Zielitz. " Wegen ihrer ausgezeichneten Ausbildungsergebnisse haben wir den Antrag an die IHK gestellt, dass Dominique Nitzer ihre Ausbildung sechs Monate früher abschließen kann ", informiert Nicole Jacob von der Personalabteilung des Kaliwerkes Zielitz. Dem Antrag war stattgegeben worden und Dominique Nitzer konnte das in sie gesetzte Vertrauen rechtfertigen. Sie erreichte bei der Abschlussprüfung vor zwei Wochen mit 96 Prozent die Note eins.

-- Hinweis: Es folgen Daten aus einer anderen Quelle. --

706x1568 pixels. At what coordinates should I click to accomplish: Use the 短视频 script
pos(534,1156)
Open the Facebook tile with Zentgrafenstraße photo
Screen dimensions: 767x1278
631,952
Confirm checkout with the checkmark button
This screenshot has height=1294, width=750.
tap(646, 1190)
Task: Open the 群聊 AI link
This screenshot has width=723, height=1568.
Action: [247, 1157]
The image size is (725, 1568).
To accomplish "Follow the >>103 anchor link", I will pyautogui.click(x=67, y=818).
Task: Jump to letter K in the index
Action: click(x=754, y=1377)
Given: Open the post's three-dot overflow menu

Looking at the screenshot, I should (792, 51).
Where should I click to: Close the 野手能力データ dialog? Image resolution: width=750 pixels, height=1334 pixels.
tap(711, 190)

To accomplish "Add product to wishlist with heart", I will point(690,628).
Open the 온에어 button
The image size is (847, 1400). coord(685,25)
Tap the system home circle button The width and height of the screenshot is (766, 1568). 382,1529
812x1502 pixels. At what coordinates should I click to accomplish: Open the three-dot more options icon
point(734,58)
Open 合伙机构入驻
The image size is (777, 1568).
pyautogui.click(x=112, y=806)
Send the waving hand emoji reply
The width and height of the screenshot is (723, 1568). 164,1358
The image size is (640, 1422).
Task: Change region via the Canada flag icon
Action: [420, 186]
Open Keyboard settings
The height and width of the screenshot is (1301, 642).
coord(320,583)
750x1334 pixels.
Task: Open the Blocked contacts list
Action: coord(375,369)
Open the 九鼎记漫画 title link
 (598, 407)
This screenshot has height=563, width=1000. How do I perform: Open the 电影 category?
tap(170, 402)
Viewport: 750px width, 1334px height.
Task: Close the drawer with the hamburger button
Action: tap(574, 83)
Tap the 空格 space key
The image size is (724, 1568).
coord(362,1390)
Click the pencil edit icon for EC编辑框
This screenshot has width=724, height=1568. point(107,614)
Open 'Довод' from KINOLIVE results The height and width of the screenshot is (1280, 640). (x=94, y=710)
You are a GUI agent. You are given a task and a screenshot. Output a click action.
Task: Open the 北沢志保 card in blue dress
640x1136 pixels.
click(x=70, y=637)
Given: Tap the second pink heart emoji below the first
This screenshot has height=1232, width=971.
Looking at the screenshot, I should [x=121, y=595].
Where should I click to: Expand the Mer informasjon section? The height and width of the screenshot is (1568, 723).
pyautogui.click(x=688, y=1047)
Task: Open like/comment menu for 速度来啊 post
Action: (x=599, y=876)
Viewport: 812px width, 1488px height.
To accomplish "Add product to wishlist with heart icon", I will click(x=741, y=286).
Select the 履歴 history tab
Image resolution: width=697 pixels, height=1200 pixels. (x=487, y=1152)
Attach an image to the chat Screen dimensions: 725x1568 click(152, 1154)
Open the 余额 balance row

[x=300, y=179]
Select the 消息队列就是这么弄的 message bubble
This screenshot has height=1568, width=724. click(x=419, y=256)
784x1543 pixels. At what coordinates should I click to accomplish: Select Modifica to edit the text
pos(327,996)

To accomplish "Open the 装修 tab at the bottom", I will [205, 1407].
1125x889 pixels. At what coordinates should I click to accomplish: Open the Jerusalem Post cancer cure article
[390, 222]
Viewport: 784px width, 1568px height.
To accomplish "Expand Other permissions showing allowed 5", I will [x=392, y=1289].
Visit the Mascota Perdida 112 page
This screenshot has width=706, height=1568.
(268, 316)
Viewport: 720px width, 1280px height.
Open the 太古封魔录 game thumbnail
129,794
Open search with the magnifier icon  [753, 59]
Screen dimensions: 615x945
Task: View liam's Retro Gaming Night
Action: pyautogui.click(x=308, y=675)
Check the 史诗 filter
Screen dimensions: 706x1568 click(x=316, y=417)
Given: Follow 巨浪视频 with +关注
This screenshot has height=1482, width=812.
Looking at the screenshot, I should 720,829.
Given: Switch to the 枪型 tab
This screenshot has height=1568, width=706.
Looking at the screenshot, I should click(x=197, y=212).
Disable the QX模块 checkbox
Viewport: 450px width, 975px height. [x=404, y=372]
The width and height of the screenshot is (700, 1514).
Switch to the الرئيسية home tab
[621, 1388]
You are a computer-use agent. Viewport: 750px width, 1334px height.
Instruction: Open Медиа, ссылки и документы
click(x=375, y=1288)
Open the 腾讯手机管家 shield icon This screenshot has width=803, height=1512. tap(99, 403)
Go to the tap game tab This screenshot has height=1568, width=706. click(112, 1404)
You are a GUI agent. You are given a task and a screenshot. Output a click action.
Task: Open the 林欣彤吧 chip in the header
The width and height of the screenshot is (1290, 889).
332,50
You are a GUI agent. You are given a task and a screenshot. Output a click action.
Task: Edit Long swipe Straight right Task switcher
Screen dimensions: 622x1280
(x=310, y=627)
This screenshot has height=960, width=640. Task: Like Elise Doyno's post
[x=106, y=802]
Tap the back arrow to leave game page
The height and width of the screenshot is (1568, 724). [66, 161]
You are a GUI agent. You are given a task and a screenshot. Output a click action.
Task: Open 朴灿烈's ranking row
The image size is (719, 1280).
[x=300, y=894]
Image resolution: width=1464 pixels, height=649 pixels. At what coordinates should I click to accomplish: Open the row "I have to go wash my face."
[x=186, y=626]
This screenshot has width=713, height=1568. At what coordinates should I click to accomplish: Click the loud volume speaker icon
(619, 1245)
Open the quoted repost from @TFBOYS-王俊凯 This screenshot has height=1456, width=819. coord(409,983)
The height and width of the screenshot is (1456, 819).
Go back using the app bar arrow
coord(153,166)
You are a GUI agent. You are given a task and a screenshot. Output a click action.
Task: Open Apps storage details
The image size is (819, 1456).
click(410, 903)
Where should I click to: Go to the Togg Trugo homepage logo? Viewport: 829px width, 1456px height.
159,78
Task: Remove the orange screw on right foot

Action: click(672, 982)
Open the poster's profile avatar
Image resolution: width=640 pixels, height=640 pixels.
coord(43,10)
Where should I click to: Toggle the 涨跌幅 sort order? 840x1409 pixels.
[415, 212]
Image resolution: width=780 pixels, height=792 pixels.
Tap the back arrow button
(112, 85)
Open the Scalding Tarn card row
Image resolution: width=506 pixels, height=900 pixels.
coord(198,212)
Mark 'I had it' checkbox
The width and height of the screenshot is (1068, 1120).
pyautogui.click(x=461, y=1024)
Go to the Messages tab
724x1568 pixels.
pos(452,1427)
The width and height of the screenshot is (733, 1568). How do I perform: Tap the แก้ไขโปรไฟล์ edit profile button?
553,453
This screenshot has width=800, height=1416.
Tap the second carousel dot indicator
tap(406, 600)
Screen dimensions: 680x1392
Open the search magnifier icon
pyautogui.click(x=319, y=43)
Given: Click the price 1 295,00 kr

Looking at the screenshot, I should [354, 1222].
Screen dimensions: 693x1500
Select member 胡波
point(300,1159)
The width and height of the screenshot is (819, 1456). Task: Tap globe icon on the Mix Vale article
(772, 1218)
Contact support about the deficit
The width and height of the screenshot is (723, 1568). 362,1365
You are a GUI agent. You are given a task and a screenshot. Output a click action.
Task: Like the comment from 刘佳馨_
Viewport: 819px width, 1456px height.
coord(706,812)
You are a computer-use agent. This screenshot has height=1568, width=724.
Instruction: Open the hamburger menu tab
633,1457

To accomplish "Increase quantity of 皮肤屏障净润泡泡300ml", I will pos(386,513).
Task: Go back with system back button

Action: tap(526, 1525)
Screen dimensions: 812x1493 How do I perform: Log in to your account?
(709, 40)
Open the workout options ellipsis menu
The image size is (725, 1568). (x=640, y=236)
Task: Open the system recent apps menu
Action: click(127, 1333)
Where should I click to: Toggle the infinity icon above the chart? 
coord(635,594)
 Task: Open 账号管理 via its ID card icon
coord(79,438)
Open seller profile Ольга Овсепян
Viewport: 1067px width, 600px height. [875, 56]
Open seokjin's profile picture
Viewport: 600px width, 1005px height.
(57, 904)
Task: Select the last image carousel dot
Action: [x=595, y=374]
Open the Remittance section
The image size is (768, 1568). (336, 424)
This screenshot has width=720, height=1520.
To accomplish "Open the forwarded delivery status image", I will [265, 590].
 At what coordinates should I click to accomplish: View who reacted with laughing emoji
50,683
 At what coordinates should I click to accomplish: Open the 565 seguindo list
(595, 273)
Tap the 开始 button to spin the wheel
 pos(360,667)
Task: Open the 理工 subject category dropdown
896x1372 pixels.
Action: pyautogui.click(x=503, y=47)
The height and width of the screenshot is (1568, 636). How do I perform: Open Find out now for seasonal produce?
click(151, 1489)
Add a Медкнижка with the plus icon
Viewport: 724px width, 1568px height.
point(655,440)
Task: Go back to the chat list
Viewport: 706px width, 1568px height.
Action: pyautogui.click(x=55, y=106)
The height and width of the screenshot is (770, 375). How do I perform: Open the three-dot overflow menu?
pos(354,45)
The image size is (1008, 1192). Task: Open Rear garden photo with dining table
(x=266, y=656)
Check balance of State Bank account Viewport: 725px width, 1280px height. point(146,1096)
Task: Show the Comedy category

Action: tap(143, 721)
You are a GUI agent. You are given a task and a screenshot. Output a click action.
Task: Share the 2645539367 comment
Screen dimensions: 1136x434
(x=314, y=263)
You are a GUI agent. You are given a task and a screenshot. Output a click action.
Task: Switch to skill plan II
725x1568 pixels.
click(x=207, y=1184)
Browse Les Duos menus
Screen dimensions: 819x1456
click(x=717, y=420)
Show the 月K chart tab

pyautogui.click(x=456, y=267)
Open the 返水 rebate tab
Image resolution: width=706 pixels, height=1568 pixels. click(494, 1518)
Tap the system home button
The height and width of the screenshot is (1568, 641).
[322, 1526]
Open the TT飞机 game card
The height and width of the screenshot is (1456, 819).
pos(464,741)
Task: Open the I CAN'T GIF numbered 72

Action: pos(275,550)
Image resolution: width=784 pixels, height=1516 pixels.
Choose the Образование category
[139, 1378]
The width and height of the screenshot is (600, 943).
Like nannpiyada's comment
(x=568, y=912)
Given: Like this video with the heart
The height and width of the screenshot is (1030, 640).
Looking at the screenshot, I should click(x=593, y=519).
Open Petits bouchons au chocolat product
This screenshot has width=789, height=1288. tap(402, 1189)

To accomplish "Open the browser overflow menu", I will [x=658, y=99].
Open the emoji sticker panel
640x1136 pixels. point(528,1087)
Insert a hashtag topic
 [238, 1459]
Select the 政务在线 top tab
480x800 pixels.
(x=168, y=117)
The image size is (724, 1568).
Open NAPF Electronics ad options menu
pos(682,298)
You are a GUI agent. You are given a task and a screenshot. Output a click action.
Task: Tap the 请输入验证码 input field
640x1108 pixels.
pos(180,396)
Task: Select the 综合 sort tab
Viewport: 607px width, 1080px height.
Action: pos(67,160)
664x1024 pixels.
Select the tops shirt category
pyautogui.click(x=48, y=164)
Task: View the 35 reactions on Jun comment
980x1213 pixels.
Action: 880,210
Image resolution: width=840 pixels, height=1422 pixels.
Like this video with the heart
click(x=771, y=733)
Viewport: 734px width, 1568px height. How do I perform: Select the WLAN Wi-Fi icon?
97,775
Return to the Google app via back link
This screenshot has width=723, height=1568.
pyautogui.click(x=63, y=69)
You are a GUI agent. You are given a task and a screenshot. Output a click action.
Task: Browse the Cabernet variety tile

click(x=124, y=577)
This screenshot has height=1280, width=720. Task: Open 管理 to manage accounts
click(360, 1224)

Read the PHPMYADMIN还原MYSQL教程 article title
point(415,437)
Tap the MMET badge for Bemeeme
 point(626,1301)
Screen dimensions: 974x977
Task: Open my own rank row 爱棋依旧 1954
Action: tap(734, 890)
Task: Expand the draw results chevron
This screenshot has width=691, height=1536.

Im August 2007 hatte die jetzt 20-jährige Zielitzerin ihre kaufmännische Ausbildung im Kaliwerk begonnen. Dabei durchlief sie viele Bereiche im Unternehmen. " Ich war zwölf Wochen im Absatz und im Versand, war in der Anlagenbuchhaltung ebenso tätig wie im Controlling oder im Personalwesen ", erzählt Dominique Nitzer, die während ihrer Ausbildung auch im Kraftwerk, im Ideenbüro, in der Hauptwerkstatt und sogar für eine Woche im Magazin untertage tätig war. " Am besten hat es mir in der Materialwirtschaft gefallen ", verriet sie. Dort hat sie inzwischen auch einen festen Arbeitsplatz bekommen.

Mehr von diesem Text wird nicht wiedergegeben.